Find every line in the rows below that contains the word "accomplish", and copy each of those lines.

********

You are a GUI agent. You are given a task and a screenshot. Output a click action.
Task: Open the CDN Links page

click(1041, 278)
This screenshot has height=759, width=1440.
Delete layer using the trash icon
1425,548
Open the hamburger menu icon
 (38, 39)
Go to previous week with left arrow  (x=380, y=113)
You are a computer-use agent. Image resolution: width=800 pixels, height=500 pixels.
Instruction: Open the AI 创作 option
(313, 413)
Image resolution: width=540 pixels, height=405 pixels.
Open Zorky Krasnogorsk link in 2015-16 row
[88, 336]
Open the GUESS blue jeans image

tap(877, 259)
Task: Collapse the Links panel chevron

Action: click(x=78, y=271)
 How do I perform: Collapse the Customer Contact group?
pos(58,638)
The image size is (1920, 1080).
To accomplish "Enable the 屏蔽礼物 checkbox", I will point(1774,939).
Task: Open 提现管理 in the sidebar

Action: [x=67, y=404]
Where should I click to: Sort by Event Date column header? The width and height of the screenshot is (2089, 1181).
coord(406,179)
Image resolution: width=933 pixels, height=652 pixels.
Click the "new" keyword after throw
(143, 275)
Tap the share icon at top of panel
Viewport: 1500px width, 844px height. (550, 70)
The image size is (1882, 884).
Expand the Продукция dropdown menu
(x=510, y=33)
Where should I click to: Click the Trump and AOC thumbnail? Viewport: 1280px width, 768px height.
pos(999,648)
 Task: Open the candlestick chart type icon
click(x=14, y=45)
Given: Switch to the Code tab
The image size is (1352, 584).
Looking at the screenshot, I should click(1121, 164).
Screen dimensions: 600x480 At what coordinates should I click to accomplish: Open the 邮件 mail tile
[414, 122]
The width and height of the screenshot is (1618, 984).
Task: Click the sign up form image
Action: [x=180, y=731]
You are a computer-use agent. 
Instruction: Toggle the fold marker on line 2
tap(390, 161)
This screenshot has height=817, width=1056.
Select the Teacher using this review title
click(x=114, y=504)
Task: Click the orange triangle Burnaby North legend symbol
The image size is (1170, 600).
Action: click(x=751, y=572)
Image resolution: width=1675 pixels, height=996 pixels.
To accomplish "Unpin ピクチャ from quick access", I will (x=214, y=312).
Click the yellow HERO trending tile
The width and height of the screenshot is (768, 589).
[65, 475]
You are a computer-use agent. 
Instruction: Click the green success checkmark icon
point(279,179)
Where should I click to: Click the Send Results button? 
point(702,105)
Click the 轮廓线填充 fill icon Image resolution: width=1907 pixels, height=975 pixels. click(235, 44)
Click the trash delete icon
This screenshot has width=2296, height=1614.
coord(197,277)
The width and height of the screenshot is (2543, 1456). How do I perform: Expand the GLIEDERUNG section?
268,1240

********

■ Written answer
To accomplish "Enable the 屏蔽礼物 checkbox", I will point(1774,939).
Screen dimensions: 600x480 At what coordinates should I click to accomplish: Open the 邮件 mail tile
To accomplish "Unpin ピクチャ from quick access", I will (x=214, y=312).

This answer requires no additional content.